The problem is, there’s little solid research backing up this advice, and much of what’s out there is conflicting. In terms of stretching, which many people include in their pre-exercise routines (though it’s technically not a warm-up, since it doesn’t raise heart rate much), most studies have found that it does not protect against exercise-induced injuries.
Cool on warm-ups
A review in the journal Sports Medicine tried to make sense of 25 years of research on the effect of warming up on the risk of injuries. The authors concluded that overall the weight of evidence suggests that a “warm-up and stretching protocol should be implemented prior to physical activity.” However, they acknowledged that studies’ conclusions were all over the map, and called for more research.
Most of the studies have been small and focused on certain types of athletes, age groups, and just men or women. What helps a 25-year-old female triathlete, for example, may not help a 75-year-old man who cycles two or three times a week.
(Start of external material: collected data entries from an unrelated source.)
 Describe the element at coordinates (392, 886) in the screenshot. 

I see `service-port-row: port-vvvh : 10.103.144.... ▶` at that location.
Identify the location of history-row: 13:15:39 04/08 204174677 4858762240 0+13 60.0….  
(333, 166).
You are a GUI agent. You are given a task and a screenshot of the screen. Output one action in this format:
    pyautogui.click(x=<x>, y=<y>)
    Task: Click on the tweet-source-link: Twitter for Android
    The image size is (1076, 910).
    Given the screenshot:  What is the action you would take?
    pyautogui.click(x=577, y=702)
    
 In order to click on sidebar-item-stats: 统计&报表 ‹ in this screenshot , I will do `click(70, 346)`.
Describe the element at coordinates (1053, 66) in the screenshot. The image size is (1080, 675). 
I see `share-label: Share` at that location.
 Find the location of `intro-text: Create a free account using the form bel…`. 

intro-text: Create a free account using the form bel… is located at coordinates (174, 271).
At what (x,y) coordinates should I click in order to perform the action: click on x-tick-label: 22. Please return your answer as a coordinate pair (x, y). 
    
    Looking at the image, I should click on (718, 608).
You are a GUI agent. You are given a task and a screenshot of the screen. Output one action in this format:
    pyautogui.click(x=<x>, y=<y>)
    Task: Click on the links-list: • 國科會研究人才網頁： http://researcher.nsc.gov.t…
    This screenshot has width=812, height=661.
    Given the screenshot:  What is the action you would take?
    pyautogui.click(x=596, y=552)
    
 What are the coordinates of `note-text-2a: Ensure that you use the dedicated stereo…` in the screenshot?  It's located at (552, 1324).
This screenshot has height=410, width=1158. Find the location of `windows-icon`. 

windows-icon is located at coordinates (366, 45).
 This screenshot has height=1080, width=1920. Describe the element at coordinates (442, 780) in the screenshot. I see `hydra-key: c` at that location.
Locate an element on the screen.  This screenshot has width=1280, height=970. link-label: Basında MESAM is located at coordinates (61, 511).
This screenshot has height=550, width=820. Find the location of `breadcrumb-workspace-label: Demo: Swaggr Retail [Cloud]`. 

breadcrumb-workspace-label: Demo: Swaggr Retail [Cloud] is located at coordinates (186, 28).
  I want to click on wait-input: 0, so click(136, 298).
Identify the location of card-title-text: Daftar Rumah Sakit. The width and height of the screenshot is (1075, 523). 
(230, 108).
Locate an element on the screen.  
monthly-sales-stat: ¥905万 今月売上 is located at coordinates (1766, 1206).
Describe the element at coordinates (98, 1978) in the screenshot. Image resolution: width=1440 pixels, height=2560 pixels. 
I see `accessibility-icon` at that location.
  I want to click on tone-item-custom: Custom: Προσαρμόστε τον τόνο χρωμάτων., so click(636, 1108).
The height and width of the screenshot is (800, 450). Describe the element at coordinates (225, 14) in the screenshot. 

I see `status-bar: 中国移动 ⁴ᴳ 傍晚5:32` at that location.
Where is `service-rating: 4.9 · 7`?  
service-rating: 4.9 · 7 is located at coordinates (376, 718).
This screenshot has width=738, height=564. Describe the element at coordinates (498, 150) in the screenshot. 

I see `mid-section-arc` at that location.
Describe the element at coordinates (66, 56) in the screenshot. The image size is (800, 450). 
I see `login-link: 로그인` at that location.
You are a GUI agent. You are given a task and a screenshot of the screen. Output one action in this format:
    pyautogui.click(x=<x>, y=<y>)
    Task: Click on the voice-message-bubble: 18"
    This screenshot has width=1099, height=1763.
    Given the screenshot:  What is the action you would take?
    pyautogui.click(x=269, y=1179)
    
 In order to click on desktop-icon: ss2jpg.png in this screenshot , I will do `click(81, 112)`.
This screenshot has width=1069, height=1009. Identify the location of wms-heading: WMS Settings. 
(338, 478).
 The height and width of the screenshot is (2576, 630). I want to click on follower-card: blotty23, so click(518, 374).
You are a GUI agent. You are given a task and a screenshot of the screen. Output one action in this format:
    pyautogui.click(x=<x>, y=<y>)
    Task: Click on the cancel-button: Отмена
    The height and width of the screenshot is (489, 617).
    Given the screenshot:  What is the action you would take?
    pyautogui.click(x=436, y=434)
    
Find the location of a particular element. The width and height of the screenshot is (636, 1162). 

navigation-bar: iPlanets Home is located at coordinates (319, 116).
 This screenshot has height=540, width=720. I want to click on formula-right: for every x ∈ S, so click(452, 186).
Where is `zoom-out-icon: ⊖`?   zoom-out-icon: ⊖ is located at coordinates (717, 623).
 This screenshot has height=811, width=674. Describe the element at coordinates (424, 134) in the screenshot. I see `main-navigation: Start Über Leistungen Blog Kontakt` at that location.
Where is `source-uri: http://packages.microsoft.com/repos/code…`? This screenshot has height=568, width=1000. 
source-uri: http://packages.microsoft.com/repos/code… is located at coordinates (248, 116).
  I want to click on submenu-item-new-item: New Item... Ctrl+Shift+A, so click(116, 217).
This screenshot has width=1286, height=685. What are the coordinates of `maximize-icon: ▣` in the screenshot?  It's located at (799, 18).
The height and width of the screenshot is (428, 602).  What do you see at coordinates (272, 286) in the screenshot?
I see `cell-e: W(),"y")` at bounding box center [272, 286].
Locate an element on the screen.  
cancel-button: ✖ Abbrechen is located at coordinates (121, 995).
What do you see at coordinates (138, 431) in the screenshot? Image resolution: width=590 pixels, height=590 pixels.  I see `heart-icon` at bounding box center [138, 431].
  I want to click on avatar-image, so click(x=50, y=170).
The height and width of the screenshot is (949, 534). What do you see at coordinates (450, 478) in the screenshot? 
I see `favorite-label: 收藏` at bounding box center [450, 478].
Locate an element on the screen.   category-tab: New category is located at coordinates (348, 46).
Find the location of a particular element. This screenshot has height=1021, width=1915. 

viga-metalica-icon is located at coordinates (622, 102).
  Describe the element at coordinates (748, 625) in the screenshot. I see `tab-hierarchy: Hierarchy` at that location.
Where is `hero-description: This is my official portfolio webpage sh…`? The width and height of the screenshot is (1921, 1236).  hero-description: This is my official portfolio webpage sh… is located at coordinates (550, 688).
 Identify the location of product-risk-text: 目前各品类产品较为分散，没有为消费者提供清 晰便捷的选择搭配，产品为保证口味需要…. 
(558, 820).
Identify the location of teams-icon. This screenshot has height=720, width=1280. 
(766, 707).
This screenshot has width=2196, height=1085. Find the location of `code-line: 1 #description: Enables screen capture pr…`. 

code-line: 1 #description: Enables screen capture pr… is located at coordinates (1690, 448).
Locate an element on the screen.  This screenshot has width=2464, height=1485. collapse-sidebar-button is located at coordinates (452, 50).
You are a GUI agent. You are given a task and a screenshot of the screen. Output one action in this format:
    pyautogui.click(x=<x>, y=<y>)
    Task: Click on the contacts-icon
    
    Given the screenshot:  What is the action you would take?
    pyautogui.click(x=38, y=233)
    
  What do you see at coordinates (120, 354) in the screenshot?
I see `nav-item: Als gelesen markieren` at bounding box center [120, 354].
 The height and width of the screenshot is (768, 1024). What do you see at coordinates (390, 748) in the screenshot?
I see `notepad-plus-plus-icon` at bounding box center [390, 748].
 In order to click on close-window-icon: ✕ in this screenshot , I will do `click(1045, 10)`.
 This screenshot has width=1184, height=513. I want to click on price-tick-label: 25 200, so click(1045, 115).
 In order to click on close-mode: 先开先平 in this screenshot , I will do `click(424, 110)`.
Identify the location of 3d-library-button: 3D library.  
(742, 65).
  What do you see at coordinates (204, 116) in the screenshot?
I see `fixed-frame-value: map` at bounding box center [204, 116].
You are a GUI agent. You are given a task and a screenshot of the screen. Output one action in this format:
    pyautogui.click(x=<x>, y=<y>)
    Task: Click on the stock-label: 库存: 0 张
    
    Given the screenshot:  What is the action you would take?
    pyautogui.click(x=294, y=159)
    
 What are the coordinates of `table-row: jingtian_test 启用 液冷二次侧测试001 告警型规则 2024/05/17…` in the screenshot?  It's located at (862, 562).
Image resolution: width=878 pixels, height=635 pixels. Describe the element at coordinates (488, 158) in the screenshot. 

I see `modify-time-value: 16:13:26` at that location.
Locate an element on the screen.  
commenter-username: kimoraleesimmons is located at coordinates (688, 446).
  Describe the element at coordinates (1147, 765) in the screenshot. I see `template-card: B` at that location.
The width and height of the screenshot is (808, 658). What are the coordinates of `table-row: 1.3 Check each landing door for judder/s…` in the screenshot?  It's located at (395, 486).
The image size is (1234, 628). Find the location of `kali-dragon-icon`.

Research has also been inconsistent on the effect of warm-ups on performance. An Australian study in the European Journal of Applied Physiology, for instance, found that warm-ups that included some static stretching actually decreased muscle power among young people doing vertical jumps. But an analysis in the Journal of Strength and Conditioning Research found that warm-ups improved performance.
Lukewarm about cool-downs
Good studies on the potential benefits of cooling down are even more scarce. While it feels right and sensible to gradually diminish the intensity of your workout, there hasn’t been much research showing benefits. Still, the American College of Sports Medicine (ACSM) recommends cooling down because it lowers heart and breathing rates and helps prevent pooling of blood in the legs, which can cause light-headedness and fainting. In particular, ACSM advises people taking medication for hypertension to cool down, since some of these drugs can cause blood pressure to drop even lower following an abrupt end to vigorous exercise.
Bottom line: Regular exercise has many proven health benefits; warming up and cooling down do not. Still, if you enjoy doing them and they feel good, there’s little or no downside. In fact, many people find they get a psychological, if not physical, boost from easing into and out of vigorous exercise, and who can argue with that?